# Friday Photos



## jhj415 (May 22, 2005)

Updated picture of our adopted now three month old Seth.


----------



## Mallardman02 (Sep 13, 2007)

Flip-Pac Camper i am selling
















Bass fishing a small lake.









Houston Zoo Lego exhibit


----------



## Dick Hanks (Aug 16, 2007)

We have bird seed feeders and suet feeders about 100 ft back from the kitchen. We get quite a variety of different birds. Including birds that the bird books say they don't live in our area. Unfortunately, when the birds call it a day, and it gets dark out, the night shift comes to visit. At 1st, they were casual visitors. Happy to eat just what had fallen on the ground and the birds had missed. Things are different now.

Deer come through and now body slam some of the feeders to knock them over. Other feeders that are on shepherds hooks, are getting bent to the ground. These shepherds hooks are made out of 3/8" steel rod and are getting bent to the ground. We think deer are knocking over some of the seed feeders, but raccoons (or bear) must be bend the shepherds hooks holding the suet.

1st picture: This deer is a known suspect. It has been recorded at the crime scene multiple times and on multiple nights. Notice in this picture that there are still marshmallows in the trap in the foreground. The time/date function on the trail camera has not been reset to current (obviously).

## ENTRIES PROVIDED
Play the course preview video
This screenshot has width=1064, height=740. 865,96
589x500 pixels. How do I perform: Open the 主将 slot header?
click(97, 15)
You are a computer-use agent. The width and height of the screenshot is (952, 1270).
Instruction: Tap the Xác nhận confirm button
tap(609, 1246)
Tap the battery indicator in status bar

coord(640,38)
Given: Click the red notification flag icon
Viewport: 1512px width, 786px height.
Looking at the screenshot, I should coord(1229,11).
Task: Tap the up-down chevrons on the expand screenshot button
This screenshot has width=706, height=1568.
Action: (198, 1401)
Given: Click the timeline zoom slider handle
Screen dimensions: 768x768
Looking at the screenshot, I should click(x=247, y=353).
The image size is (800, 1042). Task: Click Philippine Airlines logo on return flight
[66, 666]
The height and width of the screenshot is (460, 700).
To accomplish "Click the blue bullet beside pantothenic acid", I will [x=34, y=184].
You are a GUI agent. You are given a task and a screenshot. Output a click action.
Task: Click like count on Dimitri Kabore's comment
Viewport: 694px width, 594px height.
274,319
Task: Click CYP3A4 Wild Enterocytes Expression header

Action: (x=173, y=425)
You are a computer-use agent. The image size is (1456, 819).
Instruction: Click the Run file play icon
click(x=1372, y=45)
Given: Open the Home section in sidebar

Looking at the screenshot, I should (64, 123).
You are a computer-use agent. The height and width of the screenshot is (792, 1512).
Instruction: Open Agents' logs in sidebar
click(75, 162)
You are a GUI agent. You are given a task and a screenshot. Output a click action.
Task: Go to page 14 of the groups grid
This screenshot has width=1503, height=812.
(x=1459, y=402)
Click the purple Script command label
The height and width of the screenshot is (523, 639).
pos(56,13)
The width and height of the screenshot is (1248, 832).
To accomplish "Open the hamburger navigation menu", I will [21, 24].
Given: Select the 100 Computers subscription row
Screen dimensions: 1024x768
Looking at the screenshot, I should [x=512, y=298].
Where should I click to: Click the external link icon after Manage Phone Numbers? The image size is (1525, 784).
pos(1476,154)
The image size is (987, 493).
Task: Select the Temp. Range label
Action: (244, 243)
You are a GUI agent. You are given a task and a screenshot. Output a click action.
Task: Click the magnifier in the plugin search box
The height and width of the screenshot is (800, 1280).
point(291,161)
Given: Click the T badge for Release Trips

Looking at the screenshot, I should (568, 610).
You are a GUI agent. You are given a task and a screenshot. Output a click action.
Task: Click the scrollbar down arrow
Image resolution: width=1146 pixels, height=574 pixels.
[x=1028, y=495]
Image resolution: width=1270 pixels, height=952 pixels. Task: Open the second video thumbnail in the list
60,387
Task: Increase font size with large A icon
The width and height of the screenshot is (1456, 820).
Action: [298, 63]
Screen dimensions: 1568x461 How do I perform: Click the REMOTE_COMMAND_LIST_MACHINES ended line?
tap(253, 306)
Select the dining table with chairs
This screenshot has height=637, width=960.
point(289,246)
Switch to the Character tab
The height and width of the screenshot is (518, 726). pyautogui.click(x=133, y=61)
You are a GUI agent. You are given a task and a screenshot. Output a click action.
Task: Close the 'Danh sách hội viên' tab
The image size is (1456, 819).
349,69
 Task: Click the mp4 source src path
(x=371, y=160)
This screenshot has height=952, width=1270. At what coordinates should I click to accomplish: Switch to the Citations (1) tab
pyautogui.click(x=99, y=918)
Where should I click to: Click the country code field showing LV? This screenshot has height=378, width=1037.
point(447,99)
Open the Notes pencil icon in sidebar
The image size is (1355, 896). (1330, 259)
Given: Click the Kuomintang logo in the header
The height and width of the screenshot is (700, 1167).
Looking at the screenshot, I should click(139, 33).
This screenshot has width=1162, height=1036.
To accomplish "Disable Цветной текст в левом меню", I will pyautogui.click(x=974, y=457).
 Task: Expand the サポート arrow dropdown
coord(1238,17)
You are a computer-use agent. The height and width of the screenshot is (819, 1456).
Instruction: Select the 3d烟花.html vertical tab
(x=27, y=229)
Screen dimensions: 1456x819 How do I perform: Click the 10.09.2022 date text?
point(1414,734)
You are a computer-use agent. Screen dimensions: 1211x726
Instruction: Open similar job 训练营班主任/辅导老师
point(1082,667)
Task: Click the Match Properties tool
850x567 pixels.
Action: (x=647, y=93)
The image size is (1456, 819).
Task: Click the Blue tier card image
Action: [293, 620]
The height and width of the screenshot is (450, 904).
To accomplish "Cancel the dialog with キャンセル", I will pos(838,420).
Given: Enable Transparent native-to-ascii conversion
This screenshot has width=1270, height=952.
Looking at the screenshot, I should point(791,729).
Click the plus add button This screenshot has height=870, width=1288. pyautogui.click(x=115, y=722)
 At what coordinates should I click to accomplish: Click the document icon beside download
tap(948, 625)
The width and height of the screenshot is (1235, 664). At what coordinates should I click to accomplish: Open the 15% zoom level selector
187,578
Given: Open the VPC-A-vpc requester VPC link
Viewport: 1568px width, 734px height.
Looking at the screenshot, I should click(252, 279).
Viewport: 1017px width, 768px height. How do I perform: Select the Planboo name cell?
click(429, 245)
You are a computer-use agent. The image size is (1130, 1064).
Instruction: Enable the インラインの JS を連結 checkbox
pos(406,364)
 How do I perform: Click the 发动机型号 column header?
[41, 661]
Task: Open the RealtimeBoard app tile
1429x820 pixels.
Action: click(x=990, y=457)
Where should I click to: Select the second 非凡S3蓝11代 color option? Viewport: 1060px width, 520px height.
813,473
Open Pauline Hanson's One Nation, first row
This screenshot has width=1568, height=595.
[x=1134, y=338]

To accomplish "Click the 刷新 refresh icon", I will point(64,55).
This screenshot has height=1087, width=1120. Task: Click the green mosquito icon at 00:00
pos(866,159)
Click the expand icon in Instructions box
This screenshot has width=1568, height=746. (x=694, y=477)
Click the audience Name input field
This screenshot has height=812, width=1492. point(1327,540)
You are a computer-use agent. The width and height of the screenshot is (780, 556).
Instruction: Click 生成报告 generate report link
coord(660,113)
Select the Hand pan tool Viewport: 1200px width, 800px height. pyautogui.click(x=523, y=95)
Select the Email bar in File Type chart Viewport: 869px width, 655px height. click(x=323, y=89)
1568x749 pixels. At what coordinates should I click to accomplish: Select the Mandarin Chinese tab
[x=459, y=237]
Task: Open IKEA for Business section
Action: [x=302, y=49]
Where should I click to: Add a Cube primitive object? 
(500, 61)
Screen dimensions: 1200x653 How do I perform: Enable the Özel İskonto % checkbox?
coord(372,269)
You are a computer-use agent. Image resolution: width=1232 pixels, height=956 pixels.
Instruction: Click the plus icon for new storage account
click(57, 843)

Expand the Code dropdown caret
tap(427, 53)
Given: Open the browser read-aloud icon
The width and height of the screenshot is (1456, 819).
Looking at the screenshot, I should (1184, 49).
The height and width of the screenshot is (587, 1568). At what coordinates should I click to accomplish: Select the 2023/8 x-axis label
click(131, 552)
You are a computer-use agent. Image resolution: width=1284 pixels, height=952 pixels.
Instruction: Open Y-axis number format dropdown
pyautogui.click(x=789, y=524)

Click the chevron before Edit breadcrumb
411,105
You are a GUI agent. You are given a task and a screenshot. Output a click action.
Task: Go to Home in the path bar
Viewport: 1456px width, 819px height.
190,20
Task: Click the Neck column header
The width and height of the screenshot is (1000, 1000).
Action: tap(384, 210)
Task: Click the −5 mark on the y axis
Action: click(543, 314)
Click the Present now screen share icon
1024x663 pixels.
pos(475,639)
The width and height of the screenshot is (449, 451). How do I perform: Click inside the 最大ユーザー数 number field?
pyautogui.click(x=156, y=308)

## TASK SET
1) Using the Friday Photos thread, answer each of these questions on its own line:
(a) How old is the adopted Seth in the updated picture?
(b) What item does Mallardman02 say is for sale?
(c) What material are the shepherds hooks made of?
2) Reproduce everything in the Friday Photos thread from "Houston Zoo Lego" down to "are different now.".

## ANSWERS TO THE EXERCISES
1)
(a) Three months old.
(b) A Flip-Pac Camper.
(c) 3/8" steel rod.

2)
Houston Zoo Lego exhibit


----------



## Dick Hanks (Aug 16, 2007)

We have bird seed feeders and suet feeders about 100 ft back from the kitchen. We get quite a variety of different birds. Including birds that the bird books say they don't live in our area. Unfortunately, when the birds call it a day, and it gets dark out, the night shift comes to visit. At 1st, they were casual visitors. Happy to eat just what had fallen on the ground and the birds had missed. Things are different now.